> _Quoted text_:
····················

To watching the doings of Jacobites at home, was to be added the trouble ministers had in watching, through their agents, Jacobites abroad. Our agent, Lord Stair, in Paris, kept the Hon. Charles Cathcart (afterwards eighth Lord) well advised of what was going on, or was to be attempted in London. In July, my Lord states that the Duke of Leeds had left Paris, for Rouen, on his way to England, ‘to put some very wise project of his own contrivance into execution. The Pretender and his court have given in to it, and the party in England are ready to assist him.’ Lord Stair suspected a design upon Sheerness. ‘I thought it better,’ he adds, ‘to let him go than to stop him.’ The writer left the ministers in London to do as they pleased with the duke, after he arrived. The duke escaped, singularly enough. He got drunk in London, was knocked down and run over by a hackney-coach, and he lay ill in bed, instead of going about conspiring for James III.

The police, however, was on the alert, the laws were severe, and ignorant people abounded. One of the acute messengers of the time, Nightingale, heard two women in the street, crying for sale ‘The whole trial, examination, conviction, and sentence of Conscience, who was tried and condemned at Conventicle Hall,’ &c. The messenger charged them with sedition. He carried them before the next justice of the peace, and his worship, finding them guilty, sent them forthwith ‘to be corrected at the next Whipping Post.’ The anti-Jacobite mob delighted in the cruel spectacle which was there offered to them.

They, and Jacobites generally, were still more delighted at reading the following matter-of-fact paragraph in all the papers. ‘On Saturday night’ (the first Saturday in August), ‘between 8 and 9 o’clock, the Earl of Wintoun made his escape out of the Tower.’ Lord Wintoun, who was not such a fool as he was taken for, had sawn the bars of his prison-window, and had oiled the palms of his keeper, and had passed into the street unmolested. He had a servant, Nicholson, in Newgate (taken also at Preston), but as the master had freed himself, the Government kindly liberated the servant, and took their revenge on the warden of the Tower. They accused him of having connived at the escape of both Lords Nithsdale and Wintoun; and they dismissed him from the Tower without allowing him to sell the wardenship, for which he himself had once given a good price.

····················

> _Supplied data_:
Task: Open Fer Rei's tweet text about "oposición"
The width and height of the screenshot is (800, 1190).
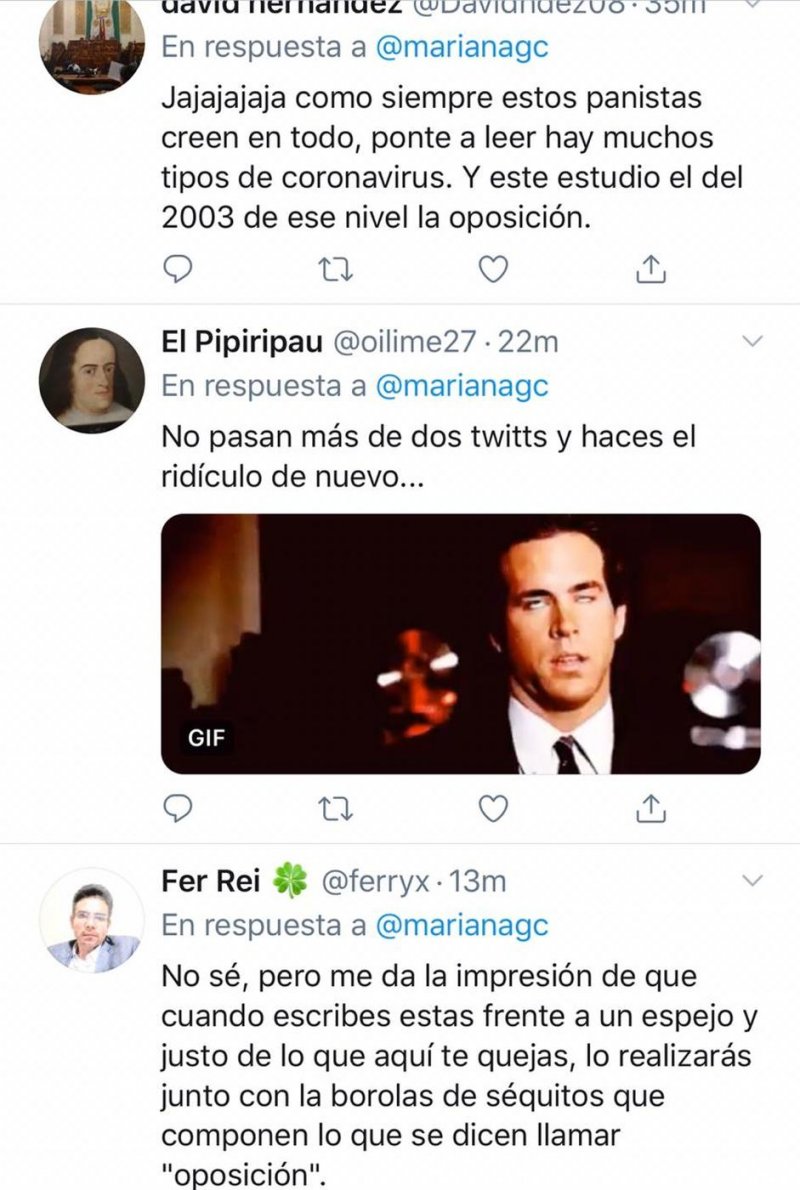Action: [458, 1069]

····················

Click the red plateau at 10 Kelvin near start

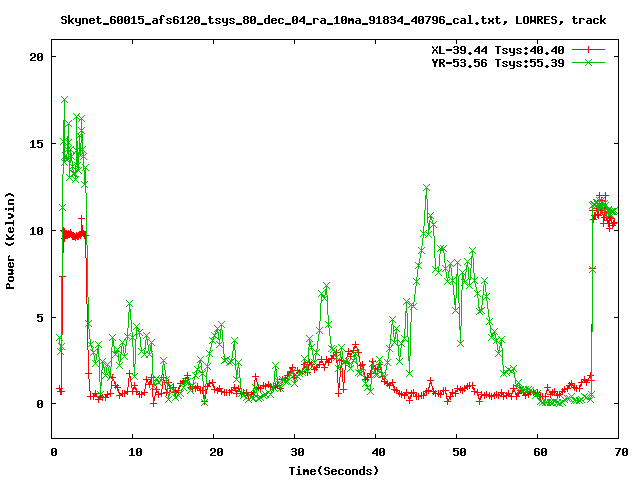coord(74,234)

····················

> _Short task 1_:
From the passage on Jacobite intrigue, reproduce word for word the portion from "They, and Jacobites" up to and including "a good price.".
> _Short task 2_:
Rewrite the records from the line with "Task: Open Fer" up to and including the line with "Action: [458, 1069]" as a JSON list of strings, one string per line, skipping blank lines. Leave the pictures out of the answer.
The records are unrelated to the text.

> _Complete output 1_:
They, and Jacobites generally, were still more delighted at reading the following matter-of-fact paragraph in all the papers. ‘On Saturday night’ (the first Saturday in August), ‘between 8 and 9 o’clock, the Earl of Wintoun made his escape out of the Tower.’ Lord Wintoun, who was not such a fool as he was taken for, had sawn the bars of his prison-window, and had oiled the palms of his keeper, and had passed into the street unmolested. He had a servant, Nicholson, in Newgate (taken also at Preston), but as the master had freed himself, the Government kindly liberated the servant, and took their revenge on the warden of the Tower. They accused him of having connived at the escape of both Lords Nithsdale and Wintoun; and they dismissed him from the Tower without allowing him to sell the wardenship, for which he himself had once given a good price.

> _Complete output 2_:
[
  "Task: Open Fer Rei's tweet text about \"oposición\"",
  "The width and height of the screenshot is (800, 1190).",
  "Action: [458, 1069]"
]